Here are some of the key takeaways from Medicare’s 2019 Physician Fee Schedule Final Rule (Final Rule).
Many physicians bill Medicare for outpatient office visits using evaluation and management (E/M) visit codes. Currently, this generic set of codes has five levels of complexity. Beginning in 2021, billing for outpatient office visits will be simplified.
The Centers for Medicare and Medicaid Services (CMS) plans to collapse code levels 2 through 4 into one code paid at a single rate. CMS will maintain the level 1 and level 5 codes.
Additionally, CMS plans to allow for flexibility in how levels 2 through 5 visits are documented. Physicians can chose to use the current framework, medical decision-making or time.
The Final Rule eliminates certain electronic health record (EHR) documentation requirements. Now, for established patient visits, providers need only document what has changed since the last visit. Additionally, chief complaints or other historical information already entered into the record by ancillary staff or by patients themselves must only be reviewed and verified by providers. Such information does not need to be re-entered.

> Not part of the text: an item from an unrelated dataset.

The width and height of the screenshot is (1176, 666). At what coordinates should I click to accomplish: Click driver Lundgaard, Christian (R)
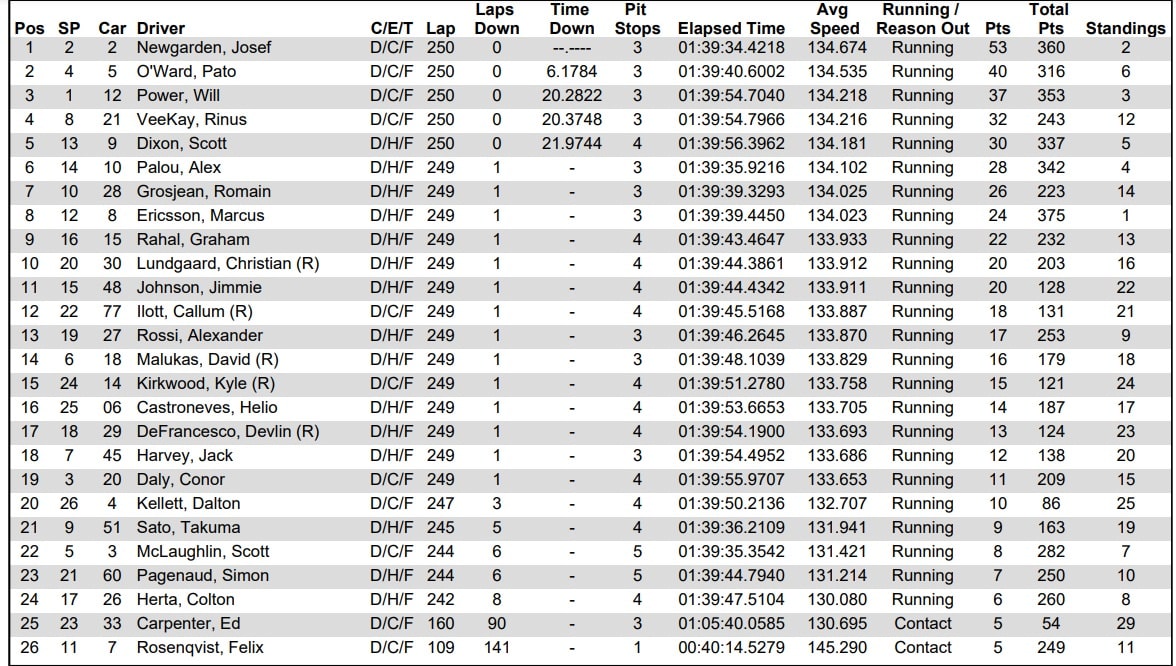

Further, because E/M visit code levels 2 through 4 will be collapsed into a single code, the required documentation related to payment will be limited to what is required for a level 2 visit.
Historically, brief virtual check-in services, furnished via communication technology and used to evaluate whether an office visit or other service is warranted, were bundled into the resulting visit, meaning reimbursement was through the subsequent E/M visit code. Accordingly, there was no reimbursement for virtual check-in services that did not lead to office visits.
These virtual check-in services will now be reimbursed as standalone services.
A virtual check-in can be conducted using audio-only, real-time telephone interaction, as well as synchronous, two-way audio interaction that is enhanced with video or other kinds of data transmission.
It is important to note, however, that the new Healthcare Common Procedure Coding System virtual check-in code covers direct interaction between the patient and the billing provider, meaning telephone calls that involve clinical staff only cannot be billed.
Also, providers must obtain verbal patient consent to be billed for the virtual check-in and such consent must be documented in the medical record.
Providers will also be reimbursed for the remote evaluation of pre-recorded, patient-submitted images and/or video results when there is no resulting E/M office visit and there is no related E/M office visit within the previous seven days of the remote service being furnished. For example, a new patient seeking care for a specific skin condition could share a pre-recorded image or video with a dermatologist to determine whether an in-person visit is necessary.
Importantly, the very restrictive geographic and facility patient location requirements that otherwise must be met for Medicare to pay for telehealth do not apply to any of the foregoing.